§ **Arbeitsauftrag**
Auf welches Dokument wies Abgeordnete Petra Bayr laut dem Seitenauszug zur Klimaschutzdebatte hin?

§ **Seitenauszug**
Umweltminister Nikolaus Berlakovich bekräftigte, die EU nehme im Klimaschutz eine Führungsrolle ein und sei auch die einzige Region, die derzeit aktiv dafür etwas tue. Die angepeilten Emissionsreduktionen seien ambitioniert, aber es reiche nicht aus, nur in Europa etwas zu tun, sondern man müsse auch die USA und andere Länder ins Boot holen. Es sei weiters notwendig, in Asien einen Prozess einzuleiten. Die EU werde fortgeschrittenen Entwicklungsländern eine Unterstützung anbieten und werde darüber hinaus Forschung und Entwicklung auf dem Sektor der Energie forcieren.

In der Diskussion wies Abgeordnete Petra Bayr (S) auf die Entschließung des Europäischen Parlaments vom 4. Feber 2009 hin, die sie als ein wichtiges Dokument zur Klimaschutzpolitik bezeichnete. Klimapolitik und Wirtschaft seien kein Widerspruch, sagte sie und bekräftigte damit die Aussage des Ministers, dass man in wirtschaftlich schwierigen Zeiten die politischen Herausforderungen, die der Klimawandel mit sich bringt, nicht vernachlässigen dürfe. Nachdem der Post-Kyoto-Prozess viel Geld kosten wird, brachte sie die Finanztransaktionssteuer wieder in die Diskussion ein und fragte nach der Lastenverteilung innerhalb der EU. Bayr sprach auch die Notwendigkeit an, Länder außerhalb Europas bei der Verfolgung der Klimaschutzziele zu unterstützen, und interessierte sich für die Strategie der EU gegenüber den USA.

Die Umstellung des Energiesystems auf Nachhaltigkeit erachtete Abgeordneter Hermann Schultes (V) als zentralen Punkt. Man habe gesehen, wie tief die Öl- und Energieknappheit Europa getroffen hat, sagte er, und im Zuge der Preisentwicklung sei über Spekulationen Geld in die Hände weniger gekommen, was auch zur Finanzkrise beigetragen habe. Ein großer Energieverbrauch könne die Wirtschaft erschüttern. Die Welt müsse sich daher auf ein neues System umstellen, betonte Schultes und Österreich könne aufgrund seines Know-hows auf diesem Gebiet einiges dazu beitragen.

§ **Material**
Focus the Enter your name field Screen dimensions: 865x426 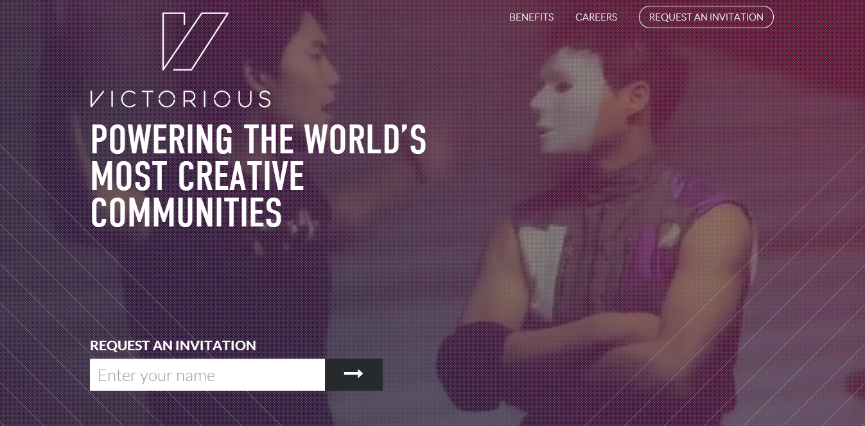coord(207,375)
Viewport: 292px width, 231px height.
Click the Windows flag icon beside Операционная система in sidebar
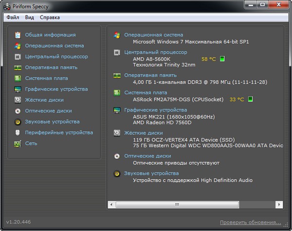(18, 46)
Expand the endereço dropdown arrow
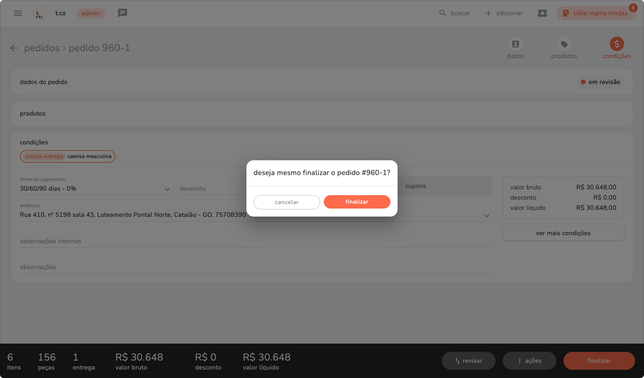 pyautogui.click(x=486, y=216)
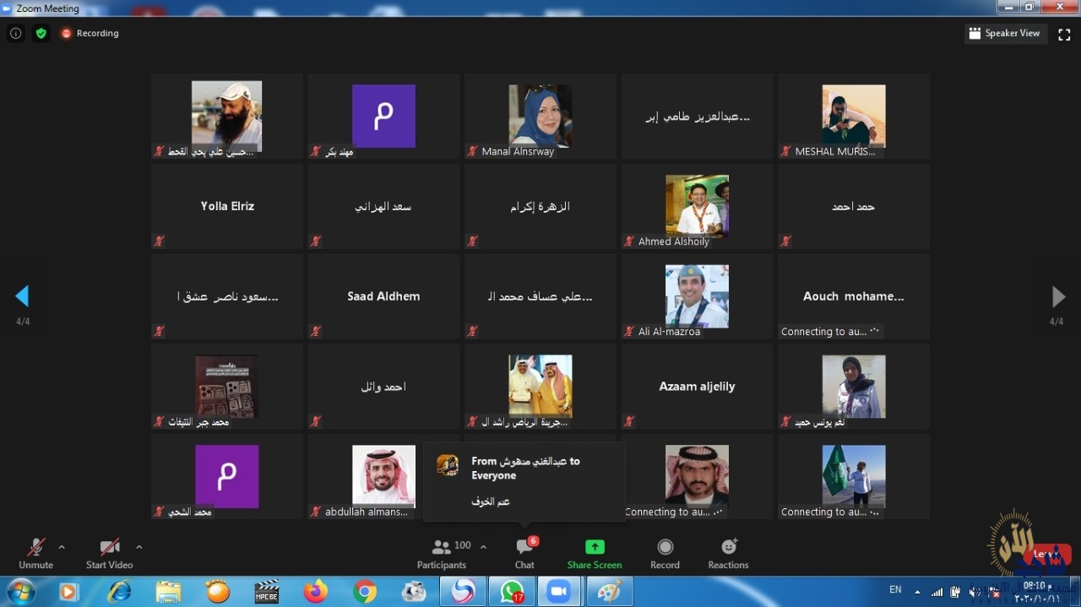Expand video options arrow beside Start Video
The width and height of the screenshot is (1081, 607).
[x=139, y=547]
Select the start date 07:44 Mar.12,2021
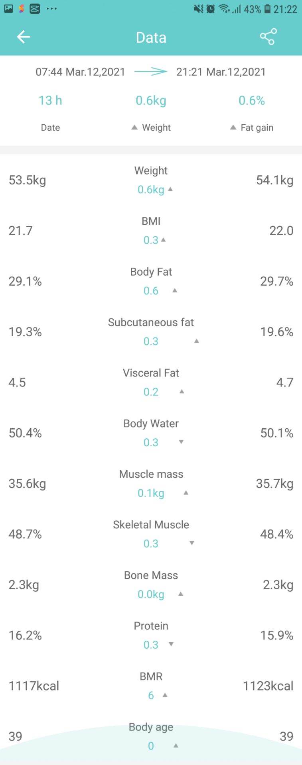This screenshot has height=765, width=302. click(80, 72)
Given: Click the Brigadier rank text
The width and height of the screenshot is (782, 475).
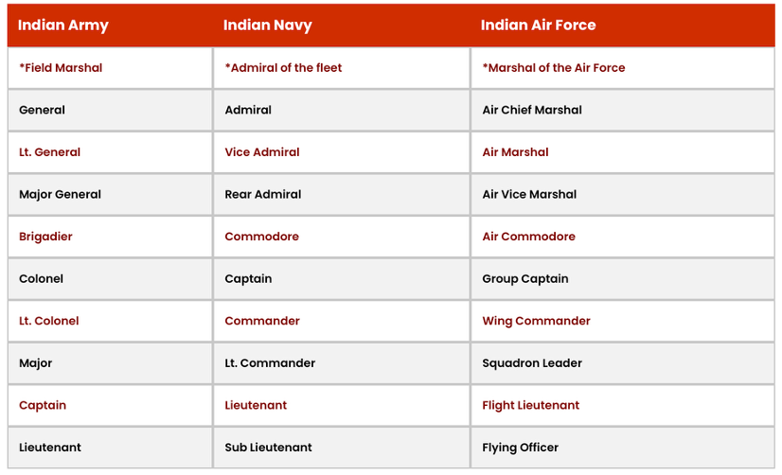Looking at the screenshot, I should point(45,237).
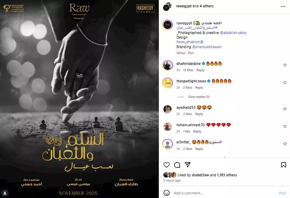This screenshot has width=290, height=198.
Task: Click the tagged people icon on poster
Action: tap(5, 193)
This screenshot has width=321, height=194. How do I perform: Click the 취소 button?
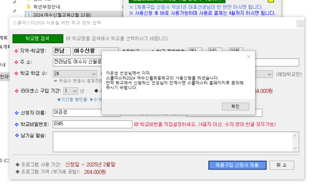(x=282, y=165)
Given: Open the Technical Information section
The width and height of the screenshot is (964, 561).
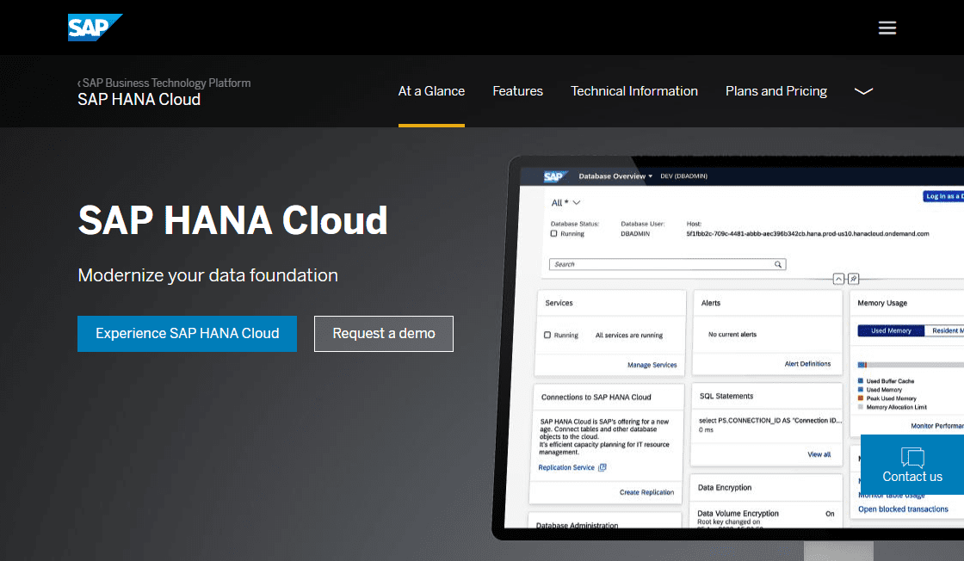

§ **Ergebnis**
Auf die Entschließung des Europäischen Parlaments vom 4. Feber 2009.